[Saved data entries]
━━━━━━━━━━━━━━━━━━━━━━━━━━━━━━
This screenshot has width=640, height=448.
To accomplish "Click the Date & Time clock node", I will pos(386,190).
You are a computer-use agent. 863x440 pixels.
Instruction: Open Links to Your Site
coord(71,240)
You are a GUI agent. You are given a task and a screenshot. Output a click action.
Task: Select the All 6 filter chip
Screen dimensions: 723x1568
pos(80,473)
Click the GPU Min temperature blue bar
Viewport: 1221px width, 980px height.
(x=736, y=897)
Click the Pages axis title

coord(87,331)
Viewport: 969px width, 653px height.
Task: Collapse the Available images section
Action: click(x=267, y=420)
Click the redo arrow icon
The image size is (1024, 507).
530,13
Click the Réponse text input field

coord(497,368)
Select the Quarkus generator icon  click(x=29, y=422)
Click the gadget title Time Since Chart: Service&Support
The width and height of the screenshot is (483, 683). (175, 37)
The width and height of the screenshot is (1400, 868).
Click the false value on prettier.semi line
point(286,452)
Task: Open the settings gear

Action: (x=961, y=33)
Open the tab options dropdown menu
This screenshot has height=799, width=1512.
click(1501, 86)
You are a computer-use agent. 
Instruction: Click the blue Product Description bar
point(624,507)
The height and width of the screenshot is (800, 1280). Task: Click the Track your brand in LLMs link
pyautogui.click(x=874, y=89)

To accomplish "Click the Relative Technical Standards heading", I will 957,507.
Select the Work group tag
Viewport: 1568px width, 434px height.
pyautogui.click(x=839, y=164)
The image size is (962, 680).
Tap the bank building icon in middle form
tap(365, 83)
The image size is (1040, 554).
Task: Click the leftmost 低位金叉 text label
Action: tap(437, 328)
━━━━━━━━━━━━━━━━━━━━━━━━━━━━━━
### AIM OF THE EXERCISE
Copy every one of the records above line for line, with each character unchanged.

### CORRECT ANSWER
This screenshot has width=640, height=448.
To accomplish "Click the Date & Time clock node", I will pos(386,190).
You are a computer-use agent. 863x440 pixels.
Instruction: Open Links to Your Site
coord(71,240)
You are a GUI agent. You are given a task and a screenshot. Output a click action.
Task: Select the All 6 filter chip
Screen dimensions: 723x1568
pos(80,473)
Click the GPU Min temperature blue bar
Viewport: 1221px width, 980px height.
(x=736, y=897)
Click the Pages axis title

coord(87,331)
Viewport: 969px width, 653px height.
Task: Collapse the Available images section
Action: click(x=267, y=420)
Click the redo arrow icon
The image size is (1024, 507).
530,13
Click the Réponse text input field

coord(497,368)
Select the Quarkus generator icon  click(x=29, y=422)
Click the gadget title Time Since Chart: Service&Support
The width and height of the screenshot is (483, 683). (175, 37)
The width and height of the screenshot is (1400, 868).
Click the false value on prettier.semi line
point(286,452)
Task: Open the settings gear

Action: (x=961, y=33)
Open the tab options dropdown menu
This screenshot has height=799, width=1512.
click(1501, 86)
You are a computer-use agent. 
Instruction: Click the blue Product Description bar
point(624,507)
The height and width of the screenshot is (800, 1280). Task: Click the Track your brand in LLMs link
pyautogui.click(x=874, y=89)

To accomplish "Click the Relative Technical Standards heading", I will 957,507.
Select the Work group tag
Viewport: 1568px width, 434px height.
pyautogui.click(x=839, y=164)
The image size is (962, 680).
Tap the bank building icon in middle form
tap(365, 83)
The image size is (1040, 554).
Task: Click the leftmost 低位金叉 text label
Action: tap(437, 328)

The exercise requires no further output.